◆ **Directions for this task**:
Transcribe exactly, and without pictures, only the lines from the one bearing "Viewport: 430px width, 205px height." through the final line of the data below.

[Saved entries]
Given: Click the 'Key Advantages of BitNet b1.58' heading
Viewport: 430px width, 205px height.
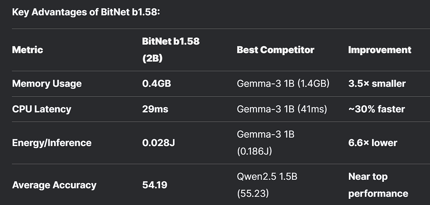Looking at the screenshot, I should click(86, 12).
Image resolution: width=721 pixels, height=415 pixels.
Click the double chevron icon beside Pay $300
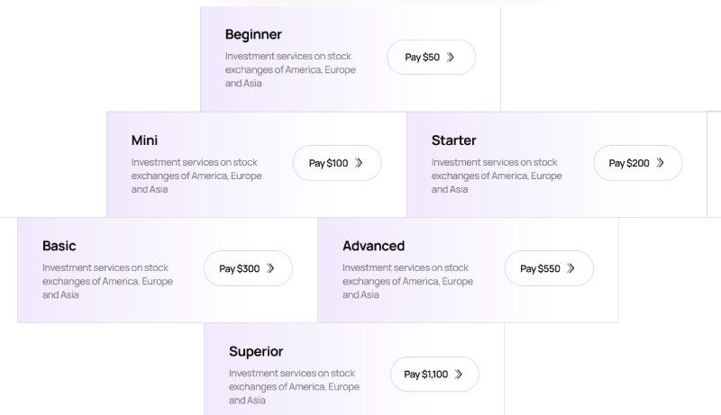[270, 268]
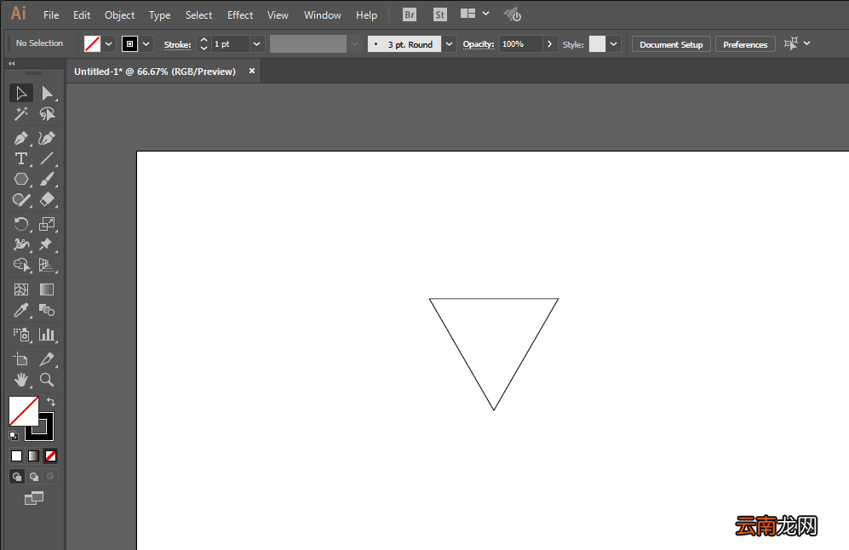Select the Eraser tool
The height and width of the screenshot is (550, 849).
pyautogui.click(x=47, y=200)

◆ **Output of the exercise**:
Viewport: 430px width, 205px height.
Looking at the screenshot, I should click(86, 12).
Image resolution: width=721 pixels, height=415 pixels.
Click the double chevron icon beside Pay $300
[270, 268]
Select the Eraser tool
The height and width of the screenshot is (550, 849).
pyautogui.click(x=47, y=200)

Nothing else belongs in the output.